I was recently approached by a colleague, a craftsman and artist in New Mexico, who has spent years dreaming of building modular living units for desert use. His idea, currently in the form of simple CAD drawings, is a series of individual hexagons which could be pieced together to create interesting new shapes through what we call “tessellation”. If you have ever marveled at M.C. Escher’s amazing intertwined lizards, fish, and birds that seem to merge and grow from one another, you have witnessed tessellation! It is simply the act of combining one or more complementary shapes to form a greater pattern.

In the case of the modular living units, the artist envisioned small stand-alone living units that could be built in a factory, then shipped and assembled on-site in the desert. Expanding on this idea, he also imagined a series of the unit pieces being combined to form a larger community, the units forming a ring and enclosing communal space in the interior. He asked me to take his basic idea and flesh it out – how could these units be built? What materials would make the most sense? What would the individual units and the communal building actually look like?

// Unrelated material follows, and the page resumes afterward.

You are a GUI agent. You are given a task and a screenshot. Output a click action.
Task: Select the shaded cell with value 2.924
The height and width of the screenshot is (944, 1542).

I loved this idea! I had, after all, spent much of my grad school days as a research assistant in the Energy Studies in Buildings Laboratory at the University of Oregon; designing and documenting performance on a zero energy house, designing modular and pre-manufactured housing systems, and generally playing future-architect. Not that these ideas were all new – architects have been designing modular systems for decades, but more on that later.

I started the individual unit design by breaking a hexagon into six wall panels, joined with a corner spline. Six triangular floor pieces joined over a bolt-on-site foundation system, allowing the unit to sit high above the desert floor for airflow and utility/storage below. The roof system was similarly designed, pieced together to form a peaked concentric hexagonal roof with a water collection system built into the integral gutters. I spent a good deal of time working out heating and cooling systems, as well as a combination of active and passive solar with an option for photovoltaic panels. These units could be built to share a utility pod, or they could be entirely off the grid. If you saw my recent Facebook post about EcoCapsules, you know that I am intrigued by this idea.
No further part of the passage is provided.